Originally published in Legal Times, August 14, 2000
Ideas Are the Fuel Of New Companies, And Securing Patent Protection Requires Both Watching Out For Competitors And Mapping Out An Aggressive, Solid Business Strategy
In the new economy, ideas fuel economic growth. Even before a business is up and running, venture capitalists bank on their belief that good ideas will produce significant returns on investment. Down the road, when the new business prepares to make its initial public offering, the strength of its ideas will strongly influence its share price.
Yet regardless of how good an idea is, the patents protecting that idea can make or break a high-tech company. If core ideas can be copied by competitors, the value of any investment may sour.
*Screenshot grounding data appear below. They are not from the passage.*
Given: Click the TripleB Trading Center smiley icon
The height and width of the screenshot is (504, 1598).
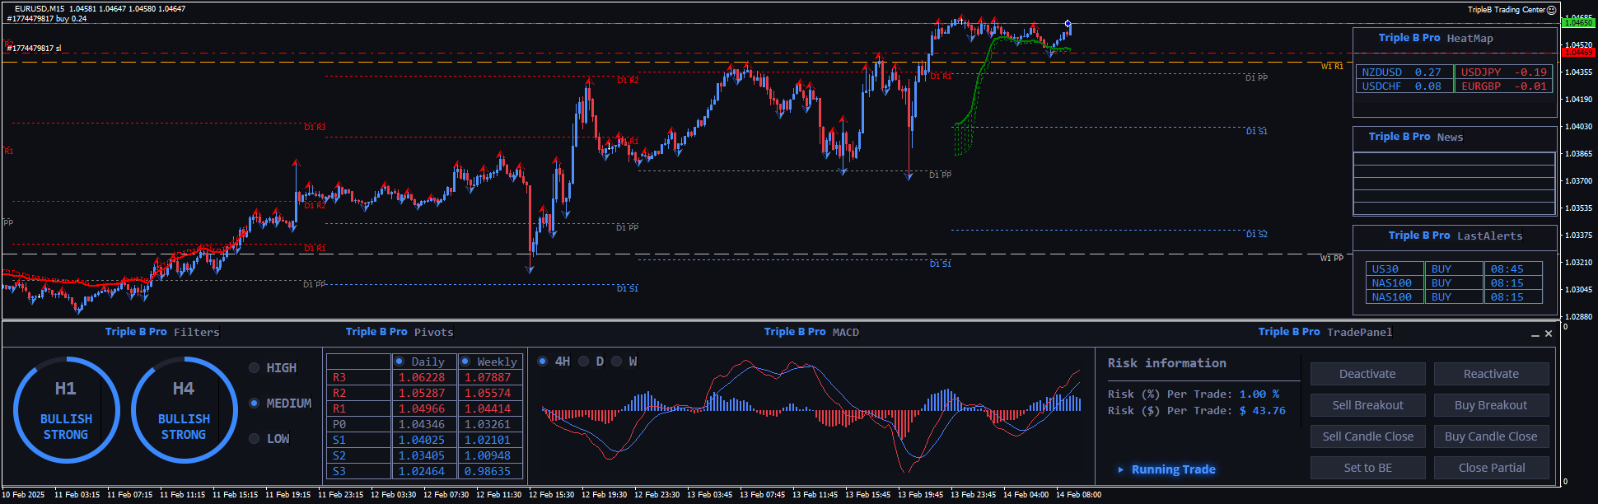Looking at the screenshot, I should coord(1552,10).
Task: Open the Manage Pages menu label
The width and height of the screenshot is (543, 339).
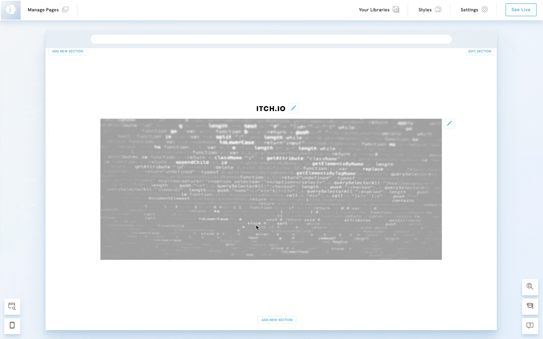Action: [x=43, y=10]
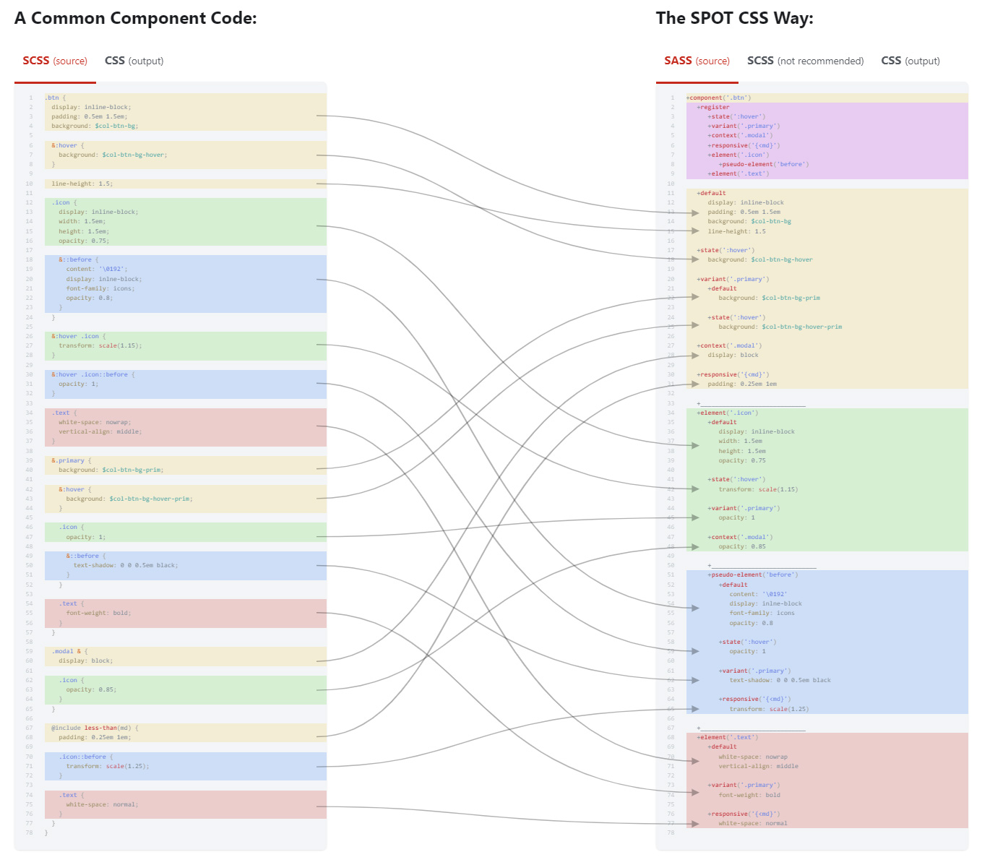Click +state(':hover') inside the register block
The image size is (982, 865).
[x=735, y=116]
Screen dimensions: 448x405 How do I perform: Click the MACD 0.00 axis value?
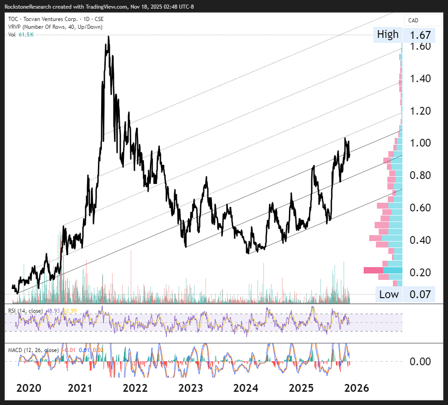420,362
And if a rival should obtain a patent on one of those ideas, the business may be left with the unsavory choice of pulling the plug or fighting a costly infringement suit.
Before a technology start-up goes looking for outside capital or before a new business announces its IPO, it is only prudent to ensure that the company's patent position stands on firm ground. A strategic intellectual property plan initiated at the birth of the start-up can do just that. It can identify key patentable ideas and map out ways to maximize protection while minimizing exposure to destructive infringement suits.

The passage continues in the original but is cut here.